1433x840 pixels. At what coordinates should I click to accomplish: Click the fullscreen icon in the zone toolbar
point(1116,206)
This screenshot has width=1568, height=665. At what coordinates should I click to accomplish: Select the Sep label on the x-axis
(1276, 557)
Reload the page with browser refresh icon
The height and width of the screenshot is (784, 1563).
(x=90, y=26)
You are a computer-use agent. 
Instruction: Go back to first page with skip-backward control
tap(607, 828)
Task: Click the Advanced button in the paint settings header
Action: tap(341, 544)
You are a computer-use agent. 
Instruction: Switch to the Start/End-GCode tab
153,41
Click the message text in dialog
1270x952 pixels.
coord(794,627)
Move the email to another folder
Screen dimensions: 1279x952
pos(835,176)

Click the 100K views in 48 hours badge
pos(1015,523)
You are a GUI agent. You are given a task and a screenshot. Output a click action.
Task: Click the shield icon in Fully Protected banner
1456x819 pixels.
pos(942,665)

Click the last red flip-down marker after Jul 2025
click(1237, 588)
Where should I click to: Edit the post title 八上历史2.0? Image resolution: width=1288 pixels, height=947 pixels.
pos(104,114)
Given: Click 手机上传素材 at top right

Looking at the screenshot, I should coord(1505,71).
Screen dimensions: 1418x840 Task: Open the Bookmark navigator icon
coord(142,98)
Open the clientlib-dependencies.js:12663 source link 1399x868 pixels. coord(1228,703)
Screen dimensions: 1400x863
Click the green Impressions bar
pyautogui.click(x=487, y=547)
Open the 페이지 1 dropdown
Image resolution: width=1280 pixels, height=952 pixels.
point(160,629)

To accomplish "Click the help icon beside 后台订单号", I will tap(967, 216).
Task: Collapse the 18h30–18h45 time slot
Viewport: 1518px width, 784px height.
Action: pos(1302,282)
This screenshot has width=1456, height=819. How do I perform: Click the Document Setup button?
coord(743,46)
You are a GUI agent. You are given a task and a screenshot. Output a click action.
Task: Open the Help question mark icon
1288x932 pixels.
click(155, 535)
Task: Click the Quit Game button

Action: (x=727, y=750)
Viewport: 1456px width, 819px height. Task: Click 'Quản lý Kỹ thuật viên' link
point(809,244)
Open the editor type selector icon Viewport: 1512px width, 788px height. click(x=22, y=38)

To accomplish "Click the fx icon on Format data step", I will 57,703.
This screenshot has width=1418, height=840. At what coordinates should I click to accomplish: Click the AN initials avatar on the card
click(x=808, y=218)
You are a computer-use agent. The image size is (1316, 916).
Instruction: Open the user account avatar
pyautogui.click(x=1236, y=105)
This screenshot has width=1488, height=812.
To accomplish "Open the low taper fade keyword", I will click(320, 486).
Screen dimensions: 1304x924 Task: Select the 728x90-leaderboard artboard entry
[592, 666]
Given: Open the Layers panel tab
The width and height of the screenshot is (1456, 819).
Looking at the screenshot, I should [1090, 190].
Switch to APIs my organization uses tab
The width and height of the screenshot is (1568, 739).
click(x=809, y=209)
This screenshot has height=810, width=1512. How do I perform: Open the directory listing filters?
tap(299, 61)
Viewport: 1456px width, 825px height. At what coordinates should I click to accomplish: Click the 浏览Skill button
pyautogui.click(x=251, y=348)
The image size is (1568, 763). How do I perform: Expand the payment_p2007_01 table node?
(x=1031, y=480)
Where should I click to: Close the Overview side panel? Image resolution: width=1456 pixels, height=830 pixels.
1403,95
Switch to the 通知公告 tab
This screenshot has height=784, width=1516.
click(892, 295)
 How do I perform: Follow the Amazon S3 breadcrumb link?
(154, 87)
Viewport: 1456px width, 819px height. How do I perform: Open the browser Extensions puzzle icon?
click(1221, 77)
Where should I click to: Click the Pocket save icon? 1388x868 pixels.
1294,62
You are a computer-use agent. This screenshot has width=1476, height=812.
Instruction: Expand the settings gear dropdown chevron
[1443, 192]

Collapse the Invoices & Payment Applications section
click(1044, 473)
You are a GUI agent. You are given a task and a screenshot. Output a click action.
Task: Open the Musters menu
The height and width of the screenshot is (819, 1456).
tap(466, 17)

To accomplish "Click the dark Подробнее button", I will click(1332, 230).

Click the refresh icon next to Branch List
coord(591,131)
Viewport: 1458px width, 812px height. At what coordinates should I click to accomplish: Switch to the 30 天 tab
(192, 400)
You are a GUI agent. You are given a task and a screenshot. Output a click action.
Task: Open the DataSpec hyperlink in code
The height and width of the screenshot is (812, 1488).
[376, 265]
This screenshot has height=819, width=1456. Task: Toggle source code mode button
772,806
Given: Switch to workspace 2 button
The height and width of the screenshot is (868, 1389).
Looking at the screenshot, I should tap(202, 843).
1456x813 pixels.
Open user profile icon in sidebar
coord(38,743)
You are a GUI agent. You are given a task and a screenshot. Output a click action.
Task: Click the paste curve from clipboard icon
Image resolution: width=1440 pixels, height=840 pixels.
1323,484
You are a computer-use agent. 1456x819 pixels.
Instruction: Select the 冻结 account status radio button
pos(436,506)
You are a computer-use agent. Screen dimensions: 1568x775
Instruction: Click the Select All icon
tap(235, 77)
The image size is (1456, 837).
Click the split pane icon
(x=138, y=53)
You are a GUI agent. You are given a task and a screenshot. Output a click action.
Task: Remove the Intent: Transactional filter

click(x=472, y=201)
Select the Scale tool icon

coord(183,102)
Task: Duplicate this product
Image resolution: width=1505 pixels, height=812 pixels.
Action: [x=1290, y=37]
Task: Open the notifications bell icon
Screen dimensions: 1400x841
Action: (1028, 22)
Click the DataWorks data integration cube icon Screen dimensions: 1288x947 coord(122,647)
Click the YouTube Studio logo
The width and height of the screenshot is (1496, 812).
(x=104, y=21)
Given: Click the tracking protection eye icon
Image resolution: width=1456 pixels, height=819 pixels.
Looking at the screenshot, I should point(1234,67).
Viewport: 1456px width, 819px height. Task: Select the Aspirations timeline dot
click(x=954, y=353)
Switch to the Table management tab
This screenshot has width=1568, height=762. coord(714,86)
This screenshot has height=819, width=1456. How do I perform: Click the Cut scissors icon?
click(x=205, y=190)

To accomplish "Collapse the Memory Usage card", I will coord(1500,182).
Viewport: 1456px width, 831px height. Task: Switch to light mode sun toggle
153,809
______
• **Task directions**
Every line of the data should be output exactly as it was given.

• **Solution to this task**
1433x840 pixels. At what coordinates should I click to accomplish: Click the fullscreen icon in the zone toolbar
point(1116,206)
This screenshot has width=1568, height=665. At what coordinates should I click to accomplish: Select the Sep label on the x-axis
(1276, 557)
Reload the page with browser refresh icon
The height and width of the screenshot is (784, 1563).
(x=90, y=26)
You are a computer-use agent. 
Instruction: Go back to first page with skip-backward control
tap(607, 828)
Task: Click the Advanced button in the paint settings header
Action: tap(341, 544)
You are a computer-use agent. 
Instruction: Switch to the Start/End-GCode tab
153,41
Click the message text in dialog
1270x952 pixels.
coord(794,627)
Move the email to another folder
Screen dimensions: 1279x952
pos(835,176)

Click the 100K views in 48 hours badge
pos(1015,523)
You are a GUI agent. You are given a task and a screenshot. Output a click action.
Task: Click the shield icon in Fully Protected banner
1456x819 pixels.
pos(942,665)

Click the last red flip-down marker after Jul 2025
click(1237, 588)
Where should I click to: Edit the post title 八上历史2.0? Image resolution: width=1288 pixels, height=947 pixels.
pos(104,114)
Given: Click 手机上传素材 at top right

Looking at the screenshot, I should coord(1505,71).
Screen dimensions: 1418x840 Task: Open the Bookmark navigator icon
coord(142,98)
Open the clientlib-dependencies.js:12663 source link 1399x868 pixels. coord(1228,703)
Screen dimensions: 1400x863
Click the green Impressions bar
pyautogui.click(x=487, y=547)
Open the 페이지 1 dropdown
Image resolution: width=1280 pixels, height=952 pixels.
point(160,629)

To accomplish "Click the help icon beside 后台订单号", I will tap(967, 216).
Task: Collapse the 18h30–18h45 time slot
Viewport: 1518px width, 784px height.
Action: pos(1302,282)
This screenshot has width=1456, height=819. How do I perform: Click the Document Setup button?
coord(743,46)
You are a GUI agent. You are given a task and a screenshot. Output a click action.
Task: Open the Help question mark icon
1288x932 pixels.
click(155, 535)
Task: Click the Quit Game button

Action: (x=727, y=750)
Viewport: 1456px width, 819px height. Task: Click 'Quản lý Kỹ thuật viên' link
point(809,244)
Open the editor type selector icon Viewport: 1512px width, 788px height. click(x=22, y=38)

To accomplish "Click the fx icon on Format data step", I will 57,703.
This screenshot has width=1418, height=840. At what coordinates should I click to accomplish: Click the AN initials avatar on the card
click(x=808, y=218)
You are a computer-use agent. The image size is (1316, 916).
Instruction: Open the user account avatar
pyautogui.click(x=1236, y=105)
This screenshot has width=1488, height=812.
To accomplish "Open the low taper fade keyword", I will click(320, 486).
Screen dimensions: 1304x924 Task: Select the 728x90-leaderboard artboard entry
[592, 666]
Given: Open the Layers panel tab
The width and height of the screenshot is (1456, 819).
Looking at the screenshot, I should [1090, 190].
Switch to APIs my organization uses tab
The width and height of the screenshot is (1568, 739).
click(x=809, y=209)
This screenshot has height=810, width=1512. How do I perform: Open the directory listing filters?
tap(299, 61)
Viewport: 1456px width, 825px height. At what coordinates should I click to accomplish: Click the 浏览Skill button
pyautogui.click(x=251, y=348)
The image size is (1568, 763). How do I perform: Expand the payment_p2007_01 table node?
(x=1031, y=480)
Where should I click to: Close the Overview side panel? Image resolution: width=1456 pixels, height=830 pixels.
1403,95
Switch to the 通知公告 tab
This screenshot has height=784, width=1516.
click(892, 295)
 How do I perform: Follow the Amazon S3 breadcrumb link?
(154, 87)
Viewport: 1456px width, 819px height. How do I perform: Open the browser Extensions puzzle icon?
click(1221, 77)
Where should I click to: Click the Pocket save icon? 1388x868 pixels.
1294,62
You are a computer-use agent. This screenshot has width=1476, height=812.
Instruction: Expand the settings gear dropdown chevron
[1443, 192]

Collapse the Invoices & Payment Applications section
click(1044, 473)
You are a GUI agent. You are given a task and a screenshot. Output a click action.
Task: Open the Musters menu
The height and width of the screenshot is (819, 1456).
tap(466, 17)

To accomplish "Click the dark Подробнее button", I will click(1332, 230).

Click the refresh icon next to Branch List
coord(591,131)
Viewport: 1458px width, 812px height. At what coordinates should I click to accomplish: Switch to the 30 天 tab
(192, 400)
You are a GUI agent. You are given a task and a screenshot. Output a click action.
Task: Open the DataSpec hyperlink in code
The height and width of the screenshot is (812, 1488).
[376, 265]
This screenshot has height=819, width=1456. Task: Toggle source code mode button
772,806
Given: Switch to workspace 2 button
The height and width of the screenshot is (868, 1389).
Looking at the screenshot, I should tap(202, 843).
1456x813 pixels.
Open user profile icon in sidebar
coord(38,743)
You are a GUI agent. You are given a task and a screenshot. Output a click action.
Task: Click the paste curve from clipboard icon
Image resolution: width=1440 pixels, height=840 pixels.
1323,484
You are a computer-use agent. 1456x819 pixels.
Instruction: Select the 冻结 account status radio button
pos(436,506)
You are a computer-use agent. Screen dimensions: 1568x775
Instruction: Click the Select All icon
tap(235, 77)
The image size is (1456, 837).
Click the split pane icon
(x=138, y=53)
You are a GUI agent. You are given a task and a screenshot. Output a click action.
Task: Remove the Intent: Transactional filter

click(x=472, y=201)
Select the Scale tool icon

coord(183,102)
Task: Duplicate this product
Image resolution: width=1505 pixels, height=812 pixels.
Action: [x=1290, y=37]
Task: Open the notifications bell icon
Screen dimensions: 1400x841
Action: (1028, 22)
Click the DataWorks data integration cube icon Screen dimensions: 1288x947 coord(122,647)
Click the YouTube Studio logo
The width and height of the screenshot is (1496, 812).
(x=104, y=21)
Given: Click the tracking protection eye icon
Image resolution: width=1456 pixels, height=819 pixels.
Looking at the screenshot, I should point(1234,67).
Viewport: 1456px width, 819px height. Task: Select the Aspirations timeline dot
click(x=954, y=353)
Switch to the Table management tab
This screenshot has width=1568, height=762. coord(714,86)
This screenshot has height=819, width=1456. How do I perform: Click the Cut scissors icon?
click(x=205, y=190)

To accomplish "Collapse the Memory Usage card", I will coord(1500,182).
Viewport: 1456px width, 831px height. Task: Switch to light mode sun toggle
153,809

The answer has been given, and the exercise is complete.